La raison du déclin social actuel n’est pas simplement le fait de la corruption et de la cupidité d’une caste politique mais plutôt de la crise historique du système capitaliste fondé sur la propriété privée des moyens de production. Cette crise ne peut être surmontée sans une rupture avec la domination du capital financier, sans l’abolition de la propriété privée et sans l’organisation de la vie économique de façon à satisfaire les besoins de la société et non l’avidité du profit.
Le mouvement de Grillo rejette résolument une telle transformation socialiste de la société. Sa réponse à la domination des monopoles capitalistes n’est pas leur socialisation mais au contraire la promotion de petites et moyennes entreprises. Sa réponse à la mondialisation n’est pas l’unification de la classe ouvrière internationale mais le renforcement de l’Etat-nation autour d’un programme d’austérité.

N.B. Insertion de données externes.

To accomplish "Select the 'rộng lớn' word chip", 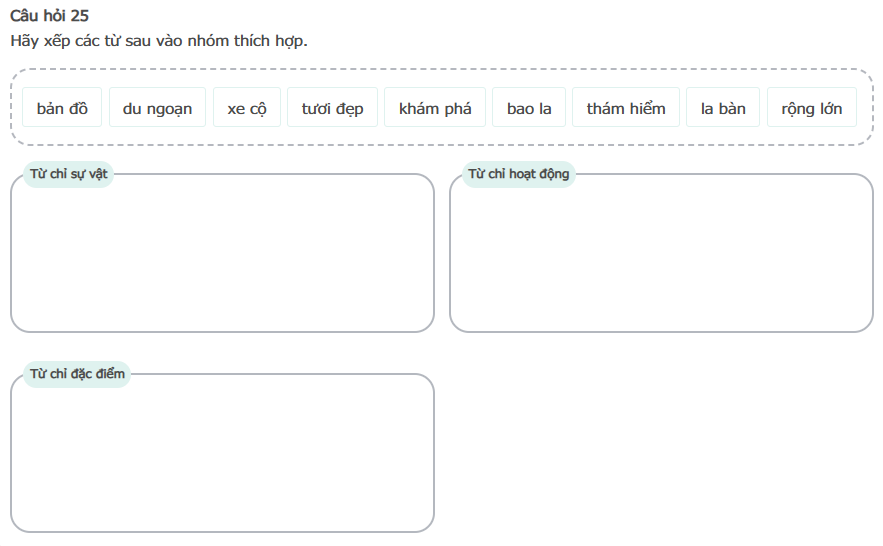I will 811,108.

Ce n’est pas par hasard que le M5S a attiré beaucoup d’anciens électeurs de la Ligue du Nord (Lega Nord) qui est ouvertement raciste et qui promeut les intérêts des petites et moyennes entreprises dans le Nord, encontre les revendications de l’Etat central et du Sud défavorisé. On peut identifier une base profondément réactionnaire dans le programme du M5S.
Seule l’intervention indépendante de la classe ouvrière fondée sur un programme socialiste peut fournir une réponse progressiste à la crise capitaliste. Ceci requiert une critique implacable du M5S de Grillo tout comme des syndicats, de la fausse gauche et de toutes les autres organisations dont le capitalisme dépend pour sa survie.